The power flow in the GC model shown in Fig. 3 is as follows. The power conservation law for the entire GC is expressed by Pin = Pref + Pthr + (Pup + Pdown), where Pin, Pref, and Pthr are the input power, the reflected power and the through power, respectively, and Pup and Pdown are the upward and downward emitted powers. As for the sliced region of the GC, the input power Px,in enters it, and the through power Px,thr passes through it. The powers Px,u and Px,d are emitted upward and downward, respectively, out of the region. It is satisfied then that Px,in = Px,thr + (Px,u + Px,d). The power sum, Px,u + Px,d, can vary depending on the vertical structure of the GC. If Px,u + Px,d is increased while Px,in is unchanged, Px,thr deceases, which immediately means decrease of input power into the neighboring sliced GC region at the position of x + ΔLx. Since our chief concern is the intrinsic directionality of the GC, we will mainly discuss Px,u and Px,d hereafter, and the other power parameters will hardly appear again. However, it should be noted that the energy conservation law for the sliced GC region as well as the entire GC is always satisfied as explained above.

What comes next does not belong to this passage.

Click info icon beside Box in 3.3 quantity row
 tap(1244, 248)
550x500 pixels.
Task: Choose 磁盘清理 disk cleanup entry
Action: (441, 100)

We make five more assumptions in our simplified (sliced) GC model to increase simplicity of analysis. First, the length ΔLx is small enough for us to assume the period and the filling factor of the grating to be constant within the entire length. Second, the grating grooves are shallow enough to have a nearly zero thickness and be confined in the interface between the core layer and the over cladding. This assumption allows us to ignore vertical interference within a virtual layer containing the grating grooves. Third, only the –1st-order diffraction by the grating is considered for analysis, so that the grating grooves can be substituted simply with a field launcher. Fourth, we assume that for both sides (up and down) the launcher is an electric field source (not a current source used in [12]) that adds electric fields of equal amplitudes and phases to the existing fields on both up and down sides, i.e. |Ex,u| = |Ex,d|. No free current is considered. The magnetic field in a simulator is excited according to Maxwell’s equation rot H = ε (∂E/∂t), where E and H represent electric and magnetic fields, respectively, ε is the permittivity, and t is the elapsed simulation time. This field launcher is classified as a soft source [14], and causes no reflection or scattering. The fourth assumption can be a good approximation when the depth of grating grooves is close to zero. This is because the shapes of the grooves can be ignored and, thus, the grating grooves behave like dipole moments, which are excited by the input light and then excite electric field homogeneously around them. Last, it is assumed that the grating does not re-diffract the field that has been launched by the grating itself. We adopt all these assumptions for our GC model investigated, but they are merely for simplification of analysis and can be loosen when designing practical GCs.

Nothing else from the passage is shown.